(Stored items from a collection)
○ ○ ○ ○ ○

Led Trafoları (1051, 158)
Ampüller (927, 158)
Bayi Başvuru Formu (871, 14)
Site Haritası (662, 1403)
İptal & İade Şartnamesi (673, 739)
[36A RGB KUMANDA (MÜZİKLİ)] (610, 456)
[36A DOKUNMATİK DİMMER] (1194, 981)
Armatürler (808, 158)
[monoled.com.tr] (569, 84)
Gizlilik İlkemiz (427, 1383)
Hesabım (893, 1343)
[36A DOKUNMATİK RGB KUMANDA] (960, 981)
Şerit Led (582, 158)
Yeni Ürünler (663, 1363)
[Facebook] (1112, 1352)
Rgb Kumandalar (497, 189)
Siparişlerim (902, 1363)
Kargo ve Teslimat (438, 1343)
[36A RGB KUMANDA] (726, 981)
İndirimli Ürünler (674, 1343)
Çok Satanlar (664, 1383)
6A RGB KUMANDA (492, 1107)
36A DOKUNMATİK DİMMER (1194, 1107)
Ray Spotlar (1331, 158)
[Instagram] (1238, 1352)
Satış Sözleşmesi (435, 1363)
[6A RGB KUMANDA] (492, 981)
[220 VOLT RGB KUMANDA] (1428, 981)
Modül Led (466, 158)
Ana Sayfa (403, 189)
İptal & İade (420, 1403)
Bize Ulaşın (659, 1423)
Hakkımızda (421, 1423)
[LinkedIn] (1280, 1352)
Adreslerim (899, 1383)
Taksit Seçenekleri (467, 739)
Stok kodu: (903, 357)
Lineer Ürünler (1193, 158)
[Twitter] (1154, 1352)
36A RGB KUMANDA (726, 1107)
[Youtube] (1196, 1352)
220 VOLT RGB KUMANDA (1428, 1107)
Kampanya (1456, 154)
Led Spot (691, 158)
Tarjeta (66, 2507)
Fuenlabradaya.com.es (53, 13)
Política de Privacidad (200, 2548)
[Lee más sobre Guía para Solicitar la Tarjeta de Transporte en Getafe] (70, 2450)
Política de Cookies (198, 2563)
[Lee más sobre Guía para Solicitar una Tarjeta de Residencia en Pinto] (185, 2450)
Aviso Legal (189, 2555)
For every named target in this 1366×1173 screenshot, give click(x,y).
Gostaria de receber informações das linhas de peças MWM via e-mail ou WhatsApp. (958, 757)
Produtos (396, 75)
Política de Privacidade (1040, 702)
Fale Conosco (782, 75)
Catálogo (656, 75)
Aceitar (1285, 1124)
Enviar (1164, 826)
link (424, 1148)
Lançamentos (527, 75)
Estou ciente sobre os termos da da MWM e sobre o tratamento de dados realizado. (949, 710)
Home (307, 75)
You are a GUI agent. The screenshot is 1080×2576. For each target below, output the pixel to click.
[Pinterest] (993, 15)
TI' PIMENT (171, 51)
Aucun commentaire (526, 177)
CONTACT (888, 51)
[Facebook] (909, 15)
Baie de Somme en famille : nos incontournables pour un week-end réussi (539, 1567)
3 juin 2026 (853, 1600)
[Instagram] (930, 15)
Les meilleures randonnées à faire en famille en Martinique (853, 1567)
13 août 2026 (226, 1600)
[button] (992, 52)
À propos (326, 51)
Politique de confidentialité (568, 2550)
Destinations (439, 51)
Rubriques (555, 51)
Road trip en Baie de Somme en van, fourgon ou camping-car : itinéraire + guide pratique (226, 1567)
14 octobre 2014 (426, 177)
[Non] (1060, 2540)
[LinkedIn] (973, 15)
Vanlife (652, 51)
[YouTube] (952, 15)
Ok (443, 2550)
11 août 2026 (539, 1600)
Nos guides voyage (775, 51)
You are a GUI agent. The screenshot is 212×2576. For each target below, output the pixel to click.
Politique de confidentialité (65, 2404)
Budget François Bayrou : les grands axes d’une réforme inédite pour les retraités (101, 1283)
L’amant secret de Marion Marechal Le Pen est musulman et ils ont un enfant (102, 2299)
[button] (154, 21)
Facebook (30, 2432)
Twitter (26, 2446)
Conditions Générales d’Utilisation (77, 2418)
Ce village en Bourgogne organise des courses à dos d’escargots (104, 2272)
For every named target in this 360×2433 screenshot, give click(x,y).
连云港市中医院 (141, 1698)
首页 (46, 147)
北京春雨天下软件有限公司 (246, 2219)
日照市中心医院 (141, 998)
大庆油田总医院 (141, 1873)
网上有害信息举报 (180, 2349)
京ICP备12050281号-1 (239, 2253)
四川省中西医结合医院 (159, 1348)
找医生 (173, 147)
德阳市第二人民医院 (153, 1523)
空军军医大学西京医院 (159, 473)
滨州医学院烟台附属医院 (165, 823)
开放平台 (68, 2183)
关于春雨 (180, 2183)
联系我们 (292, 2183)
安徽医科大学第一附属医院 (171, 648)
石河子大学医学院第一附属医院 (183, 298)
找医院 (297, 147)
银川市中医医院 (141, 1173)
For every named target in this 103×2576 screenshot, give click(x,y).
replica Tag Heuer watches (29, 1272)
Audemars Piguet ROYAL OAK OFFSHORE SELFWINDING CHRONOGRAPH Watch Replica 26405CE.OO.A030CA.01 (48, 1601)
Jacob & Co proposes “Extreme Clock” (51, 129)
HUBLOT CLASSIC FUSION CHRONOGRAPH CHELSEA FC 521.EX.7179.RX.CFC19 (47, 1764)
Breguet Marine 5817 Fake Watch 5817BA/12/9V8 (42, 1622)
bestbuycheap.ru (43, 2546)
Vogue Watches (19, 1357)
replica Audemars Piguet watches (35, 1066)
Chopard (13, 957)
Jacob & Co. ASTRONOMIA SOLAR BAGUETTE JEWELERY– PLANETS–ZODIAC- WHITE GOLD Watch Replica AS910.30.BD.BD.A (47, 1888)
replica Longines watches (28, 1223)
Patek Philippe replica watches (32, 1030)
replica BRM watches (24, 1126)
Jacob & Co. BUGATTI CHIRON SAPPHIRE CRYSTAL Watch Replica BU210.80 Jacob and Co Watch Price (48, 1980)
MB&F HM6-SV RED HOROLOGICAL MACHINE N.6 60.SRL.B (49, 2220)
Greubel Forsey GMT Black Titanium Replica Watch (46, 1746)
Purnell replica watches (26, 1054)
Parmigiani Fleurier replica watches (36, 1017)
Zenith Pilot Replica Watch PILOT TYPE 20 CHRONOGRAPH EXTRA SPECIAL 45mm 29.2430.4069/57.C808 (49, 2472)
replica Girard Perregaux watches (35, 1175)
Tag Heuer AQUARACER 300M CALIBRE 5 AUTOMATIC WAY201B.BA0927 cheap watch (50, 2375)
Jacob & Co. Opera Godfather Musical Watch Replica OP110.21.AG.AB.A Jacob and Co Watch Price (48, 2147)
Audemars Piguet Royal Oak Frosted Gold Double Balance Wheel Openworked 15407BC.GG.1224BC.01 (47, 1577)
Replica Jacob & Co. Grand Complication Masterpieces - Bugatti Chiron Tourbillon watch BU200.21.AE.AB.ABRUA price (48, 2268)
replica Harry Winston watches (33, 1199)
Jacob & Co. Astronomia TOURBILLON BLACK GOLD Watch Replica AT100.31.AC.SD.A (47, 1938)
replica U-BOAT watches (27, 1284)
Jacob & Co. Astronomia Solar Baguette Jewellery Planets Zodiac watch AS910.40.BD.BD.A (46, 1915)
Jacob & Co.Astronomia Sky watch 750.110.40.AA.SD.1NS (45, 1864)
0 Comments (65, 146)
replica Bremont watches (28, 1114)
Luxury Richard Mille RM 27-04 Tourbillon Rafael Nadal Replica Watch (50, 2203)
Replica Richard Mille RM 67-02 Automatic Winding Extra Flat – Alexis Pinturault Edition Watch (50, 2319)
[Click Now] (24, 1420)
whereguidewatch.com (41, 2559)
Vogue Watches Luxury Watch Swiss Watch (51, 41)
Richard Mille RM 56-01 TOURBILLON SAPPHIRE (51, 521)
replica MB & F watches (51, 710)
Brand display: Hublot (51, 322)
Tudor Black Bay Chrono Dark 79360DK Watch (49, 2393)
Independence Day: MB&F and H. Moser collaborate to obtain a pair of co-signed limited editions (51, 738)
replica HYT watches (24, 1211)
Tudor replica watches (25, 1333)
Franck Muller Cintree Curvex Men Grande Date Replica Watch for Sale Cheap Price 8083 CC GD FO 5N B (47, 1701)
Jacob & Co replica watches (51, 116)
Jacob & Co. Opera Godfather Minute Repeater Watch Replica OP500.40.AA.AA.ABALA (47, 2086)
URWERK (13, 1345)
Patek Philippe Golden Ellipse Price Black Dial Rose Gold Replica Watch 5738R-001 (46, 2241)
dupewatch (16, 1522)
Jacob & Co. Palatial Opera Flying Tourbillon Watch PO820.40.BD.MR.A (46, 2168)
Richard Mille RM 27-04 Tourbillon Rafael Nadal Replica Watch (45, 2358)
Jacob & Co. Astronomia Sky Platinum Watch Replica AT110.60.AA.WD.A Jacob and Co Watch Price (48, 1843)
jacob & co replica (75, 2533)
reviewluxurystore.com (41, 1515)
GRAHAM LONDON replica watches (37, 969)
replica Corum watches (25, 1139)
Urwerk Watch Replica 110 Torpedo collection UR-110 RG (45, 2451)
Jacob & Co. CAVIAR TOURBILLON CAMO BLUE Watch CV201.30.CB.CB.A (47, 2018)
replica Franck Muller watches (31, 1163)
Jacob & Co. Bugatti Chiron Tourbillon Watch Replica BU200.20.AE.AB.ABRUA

○ ○ ○ ○ ○

*ASSIGNED TASK*.
For the lines above, output exactly those from the line containing "replica U-BOAT watches (27, 1284)" through the line containing "Richard Mille RM 56-01", and skip the others.

*YOUR RESPONSE*.
replica U-BOAT watches (27, 1284)
Jacob & Co. Astronomia Solar Baguette Jewellery Planets Zodiac watch AS910.40.BD.BD.A (46, 1915)
Jacob & Co.Astronomia Sky watch 750.110.40.AA.SD.1NS (45, 1864)
0 Comments (65, 146)
replica Bremont watches (28, 1114)
Luxury Richard Mille RM 27-04 Tourbillon Rafael Nadal Replica Watch (50, 2203)
Replica Richard Mille RM 67-02 Automatic Winding Extra Flat – Alexis Pinturault Edition Watch (50, 2319)
[Click Now] (24, 1420)
whereguidewatch.com (41, 2559)
Vogue Watches Luxury Watch Swiss Watch (51, 41)
Richard Mille RM 56-01 TOURBILLON SAPPHIRE (51, 521)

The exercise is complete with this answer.